======== Text passage

FAQ
Hello,
I'm using Hadoop 0.20.1, I submitted a job using the
org.apache.hadoop.mapreduce.Job approach e.g.

org.apache.hadoop.mapreduce.Job _job
job_.submit();

However, I would like to,from another Java program, monitor this job:

1) get map/reduce progress
2) get counters
3) status
4) and the ability to join i.e wait for completion.

say jd = "job_201003190003_1855"

org.apache.hadoop.mapreduce.JobID jid =
org.apache.hadoop.mapreduce.JobID.forName(jd);
org.apache.hadoop.mapred.JobClient jclient = new
org.apache.hadoop.mapred.JobClient();

Now, what?
http://hadoop.apache.org/common/docs/r0.20.1/api/org/apache/hadoop/mapred/JobClient.html#getJob(org.apache.hadoop.mapred.JobID)

says, I should use
1. public RunningJob getJob(JobID jobid)

but, in my installation of hadoop 0.20.1, i do not have such a method.

2. Even if I could, runningjob.getCounters() returns the old deprecated
Counters. Is this compatible with the new mapreduce code?

Is there any org.apache.mapreduce code that given the JobId, I can monitor
and wait for completion for the job?

I can get a org.apache.hadoop.mapreduce.JobContext with the Job ID, but
there should be a way to get the Job.

One option, is to serialize the job_ variable and load it in later(not my
first choice)
Thanks

State: RUNNING
Started: Fri Mar 19 00:03:40 EDT 2010
Version: 0.20.1, r810220
Compiled: Tue Sep 1 20:55:56 UTC 2009 by oom
Identifier: 201003190003

Search Discussions

  • Saptarshi Guha at May 26, 2010 at 6:49 pm
    I found give, counters as obtained from RunningJob, I can still use it with
    the new style counters.
    But I'm still wondering how to get a RunningJob from a JobId.
    Is my Hadoop old?

    Regards
    Saptarshi

    On Wed, May 26, 2010 at 2:27 PM, Saptarshi Guha wrote:

    Hello,
    I'm using Hadoop 0.20.1, I submitted a job using the
    org.apache.hadoop.mapreduce.Job approach e.g.

    org.apache.hadoop.mapreduce.Job _job
    job_.submit();

    However, I would like to,from another Java program, monitor this job:

    1) get map/reduce progress
    2) get counters
    3) status
    4) and the ability to join i.e wait for completion.

    say jd = "job_201003190003_1855"

    org.apache.hadoop.mapreduce.JobID jid =
    org.apache.hadoop.mapreduce.JobID.forName(jd);
    org.apache.hadoop.mapred.JobClient jclient = new
    org.apache.hadoop.mapred.JobClient();

    Now, what?

    http://hadoop.apache.org/common/docs/r0.20.1/api/org/apache/hadoop/mapred/JobClient.html#getJob(org.apache.hadoop.mapred.JobID)

    says, I should use
    1. public RunningJob getJob(JobID jobid)

    but, in my installation of hadoop 0.20.1, i do not have such a method.

================
======== Data block

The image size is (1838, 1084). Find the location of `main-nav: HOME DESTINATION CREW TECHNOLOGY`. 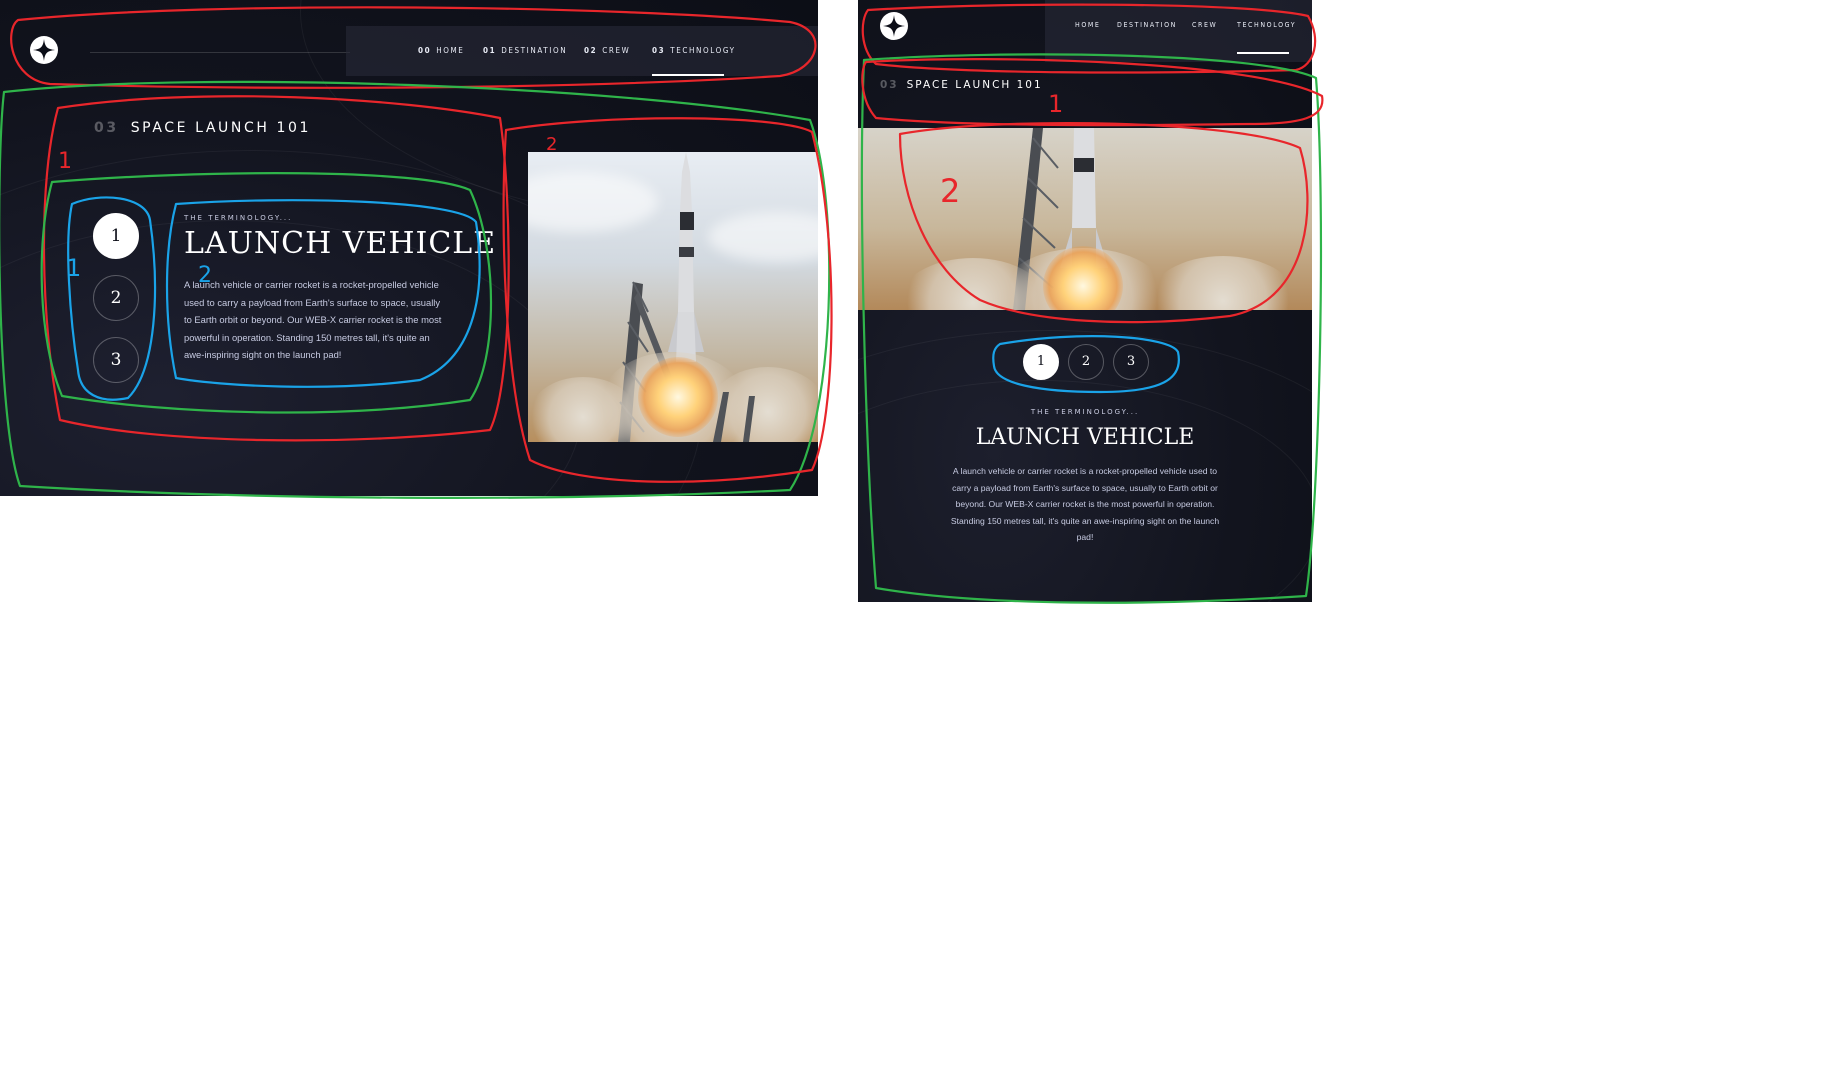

================

■ Tasks
a) Return the part of the Hadoop thread that begins at the words "I can get a" and stops after "first choice)", copied character for character.
b) In the Hadoop thread, which method does the linked JobClient documentation say to use?

■ Answer list
a)
I can get a org.apache.hadoop.mapreduce.JobContext with the Job ID, but
there should be a way to get the Job.

One option, is to serialize the job_ variable and load it in later(not my
first choice)

b) public RunningJob getJob(JobID jobid)